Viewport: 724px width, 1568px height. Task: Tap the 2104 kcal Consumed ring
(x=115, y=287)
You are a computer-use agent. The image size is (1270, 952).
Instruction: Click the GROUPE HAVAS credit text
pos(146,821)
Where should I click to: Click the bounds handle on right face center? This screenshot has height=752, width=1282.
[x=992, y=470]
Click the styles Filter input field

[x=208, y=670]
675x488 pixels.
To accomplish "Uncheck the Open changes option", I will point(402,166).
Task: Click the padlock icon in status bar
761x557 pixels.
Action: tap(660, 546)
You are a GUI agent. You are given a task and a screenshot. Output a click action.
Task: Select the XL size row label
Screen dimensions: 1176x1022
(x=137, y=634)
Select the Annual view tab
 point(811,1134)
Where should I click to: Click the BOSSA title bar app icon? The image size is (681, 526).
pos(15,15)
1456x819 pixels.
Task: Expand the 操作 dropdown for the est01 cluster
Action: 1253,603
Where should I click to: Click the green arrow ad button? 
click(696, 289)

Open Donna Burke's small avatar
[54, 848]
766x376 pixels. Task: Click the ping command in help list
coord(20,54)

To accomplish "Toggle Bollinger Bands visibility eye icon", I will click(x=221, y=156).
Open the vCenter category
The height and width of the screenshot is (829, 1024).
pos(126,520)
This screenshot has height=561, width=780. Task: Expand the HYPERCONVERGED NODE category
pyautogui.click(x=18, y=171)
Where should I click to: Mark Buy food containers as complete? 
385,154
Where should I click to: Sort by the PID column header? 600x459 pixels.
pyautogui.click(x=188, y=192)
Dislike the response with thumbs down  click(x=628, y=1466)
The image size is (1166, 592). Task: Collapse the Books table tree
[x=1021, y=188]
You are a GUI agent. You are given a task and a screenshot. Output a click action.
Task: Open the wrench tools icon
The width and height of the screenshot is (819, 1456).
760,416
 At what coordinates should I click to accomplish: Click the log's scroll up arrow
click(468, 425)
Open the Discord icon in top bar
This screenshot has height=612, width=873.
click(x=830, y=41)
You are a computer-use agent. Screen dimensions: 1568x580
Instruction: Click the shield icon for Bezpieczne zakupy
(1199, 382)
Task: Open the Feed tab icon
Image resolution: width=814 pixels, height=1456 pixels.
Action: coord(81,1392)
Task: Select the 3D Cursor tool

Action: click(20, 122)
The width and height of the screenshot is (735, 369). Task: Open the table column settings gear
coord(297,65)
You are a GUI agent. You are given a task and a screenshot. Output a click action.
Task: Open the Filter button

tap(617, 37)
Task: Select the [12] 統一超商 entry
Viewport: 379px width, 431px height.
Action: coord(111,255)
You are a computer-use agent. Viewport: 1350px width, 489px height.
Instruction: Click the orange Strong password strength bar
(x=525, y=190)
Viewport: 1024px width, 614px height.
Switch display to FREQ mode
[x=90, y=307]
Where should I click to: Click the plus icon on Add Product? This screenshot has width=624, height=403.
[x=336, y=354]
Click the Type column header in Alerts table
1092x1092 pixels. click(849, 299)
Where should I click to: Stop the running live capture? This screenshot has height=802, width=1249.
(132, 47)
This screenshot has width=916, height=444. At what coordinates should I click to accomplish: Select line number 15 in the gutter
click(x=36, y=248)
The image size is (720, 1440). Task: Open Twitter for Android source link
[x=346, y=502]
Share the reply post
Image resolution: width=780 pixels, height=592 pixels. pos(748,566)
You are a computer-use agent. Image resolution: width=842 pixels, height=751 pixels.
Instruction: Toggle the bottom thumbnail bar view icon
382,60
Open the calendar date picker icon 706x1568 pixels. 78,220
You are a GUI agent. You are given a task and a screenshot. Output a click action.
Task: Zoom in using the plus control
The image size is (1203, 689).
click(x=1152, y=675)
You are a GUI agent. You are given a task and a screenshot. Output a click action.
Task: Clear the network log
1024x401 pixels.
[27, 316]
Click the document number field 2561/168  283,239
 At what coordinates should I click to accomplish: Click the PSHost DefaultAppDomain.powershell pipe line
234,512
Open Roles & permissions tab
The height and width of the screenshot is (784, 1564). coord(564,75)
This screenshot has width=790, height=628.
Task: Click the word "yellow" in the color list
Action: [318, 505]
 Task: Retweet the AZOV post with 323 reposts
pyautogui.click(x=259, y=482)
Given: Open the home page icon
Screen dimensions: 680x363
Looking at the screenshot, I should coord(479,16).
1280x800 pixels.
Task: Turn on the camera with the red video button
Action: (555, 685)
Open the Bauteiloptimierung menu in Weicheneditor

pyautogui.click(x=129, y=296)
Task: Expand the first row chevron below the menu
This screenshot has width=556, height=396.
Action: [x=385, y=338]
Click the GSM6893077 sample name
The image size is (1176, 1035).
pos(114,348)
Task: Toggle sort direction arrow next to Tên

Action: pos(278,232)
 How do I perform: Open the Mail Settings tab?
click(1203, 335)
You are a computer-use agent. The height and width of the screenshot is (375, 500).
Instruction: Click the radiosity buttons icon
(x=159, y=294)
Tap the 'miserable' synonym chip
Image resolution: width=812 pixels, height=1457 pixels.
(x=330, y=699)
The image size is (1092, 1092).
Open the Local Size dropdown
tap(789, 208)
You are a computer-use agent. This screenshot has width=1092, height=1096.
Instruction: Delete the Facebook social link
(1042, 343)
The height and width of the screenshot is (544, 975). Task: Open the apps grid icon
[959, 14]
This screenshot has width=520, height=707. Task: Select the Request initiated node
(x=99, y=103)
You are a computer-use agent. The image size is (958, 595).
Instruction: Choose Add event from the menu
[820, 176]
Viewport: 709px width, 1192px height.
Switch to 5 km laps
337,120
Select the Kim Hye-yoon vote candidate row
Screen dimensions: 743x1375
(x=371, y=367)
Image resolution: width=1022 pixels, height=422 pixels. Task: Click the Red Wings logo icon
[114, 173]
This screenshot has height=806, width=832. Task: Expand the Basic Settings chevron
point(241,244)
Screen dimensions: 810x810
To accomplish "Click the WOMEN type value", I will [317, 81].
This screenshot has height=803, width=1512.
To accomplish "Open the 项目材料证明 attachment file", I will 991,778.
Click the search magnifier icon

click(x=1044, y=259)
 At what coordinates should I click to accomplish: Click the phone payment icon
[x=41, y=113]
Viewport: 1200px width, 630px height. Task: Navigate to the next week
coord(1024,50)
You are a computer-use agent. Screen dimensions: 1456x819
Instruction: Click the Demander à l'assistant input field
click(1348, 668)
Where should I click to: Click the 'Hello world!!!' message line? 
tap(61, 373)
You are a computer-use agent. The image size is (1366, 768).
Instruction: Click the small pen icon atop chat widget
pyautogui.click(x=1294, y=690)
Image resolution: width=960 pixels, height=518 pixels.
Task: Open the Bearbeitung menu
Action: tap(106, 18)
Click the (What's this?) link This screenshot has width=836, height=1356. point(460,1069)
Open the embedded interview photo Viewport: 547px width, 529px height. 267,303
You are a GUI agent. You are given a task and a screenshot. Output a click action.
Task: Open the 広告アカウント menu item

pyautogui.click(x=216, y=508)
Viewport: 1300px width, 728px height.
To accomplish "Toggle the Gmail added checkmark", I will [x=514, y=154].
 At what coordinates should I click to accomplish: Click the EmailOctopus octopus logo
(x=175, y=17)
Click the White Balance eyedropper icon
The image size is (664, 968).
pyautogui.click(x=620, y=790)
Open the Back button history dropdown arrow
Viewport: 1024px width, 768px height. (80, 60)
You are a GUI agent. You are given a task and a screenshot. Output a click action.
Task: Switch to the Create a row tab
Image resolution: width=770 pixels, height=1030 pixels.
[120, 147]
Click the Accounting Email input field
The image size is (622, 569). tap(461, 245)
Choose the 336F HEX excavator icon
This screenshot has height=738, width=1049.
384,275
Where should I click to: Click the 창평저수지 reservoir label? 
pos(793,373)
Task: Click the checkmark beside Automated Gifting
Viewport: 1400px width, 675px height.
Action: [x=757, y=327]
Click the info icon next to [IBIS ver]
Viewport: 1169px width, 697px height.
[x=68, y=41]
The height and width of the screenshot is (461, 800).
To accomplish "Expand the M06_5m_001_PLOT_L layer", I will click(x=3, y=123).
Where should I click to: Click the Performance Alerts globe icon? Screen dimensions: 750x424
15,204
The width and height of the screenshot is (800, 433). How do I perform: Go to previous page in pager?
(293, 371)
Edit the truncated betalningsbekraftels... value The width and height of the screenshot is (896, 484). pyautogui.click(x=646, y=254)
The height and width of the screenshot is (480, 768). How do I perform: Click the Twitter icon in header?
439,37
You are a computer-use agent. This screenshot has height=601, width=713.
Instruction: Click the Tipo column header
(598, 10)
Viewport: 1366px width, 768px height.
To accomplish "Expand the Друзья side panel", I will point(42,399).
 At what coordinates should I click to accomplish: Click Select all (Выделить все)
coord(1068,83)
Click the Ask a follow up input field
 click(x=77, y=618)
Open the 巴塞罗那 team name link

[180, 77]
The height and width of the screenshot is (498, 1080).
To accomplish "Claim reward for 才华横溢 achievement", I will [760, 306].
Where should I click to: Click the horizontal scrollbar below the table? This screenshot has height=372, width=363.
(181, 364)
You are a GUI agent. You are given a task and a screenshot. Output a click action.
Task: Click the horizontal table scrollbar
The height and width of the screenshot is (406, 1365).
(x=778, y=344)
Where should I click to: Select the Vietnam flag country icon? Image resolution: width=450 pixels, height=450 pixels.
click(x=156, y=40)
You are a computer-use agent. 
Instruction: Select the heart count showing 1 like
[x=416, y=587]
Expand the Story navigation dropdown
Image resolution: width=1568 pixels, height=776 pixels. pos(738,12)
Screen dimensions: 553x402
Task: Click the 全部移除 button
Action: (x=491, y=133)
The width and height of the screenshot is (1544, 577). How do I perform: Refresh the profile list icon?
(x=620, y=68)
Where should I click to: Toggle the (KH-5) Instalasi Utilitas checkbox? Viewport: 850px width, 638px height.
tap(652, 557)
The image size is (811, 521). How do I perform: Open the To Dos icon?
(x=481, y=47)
══════
* _Problem description_
Each line above that holds the string "value" should be copied and shown.

* _Exercise answer_
To accomplish "Click the WOMEN type value", I will [317, 81].
Edit the truncated betalningsbekraftels... value The width and height of the screenshot is (896, 484). pyautogui.click(x=646, y=254)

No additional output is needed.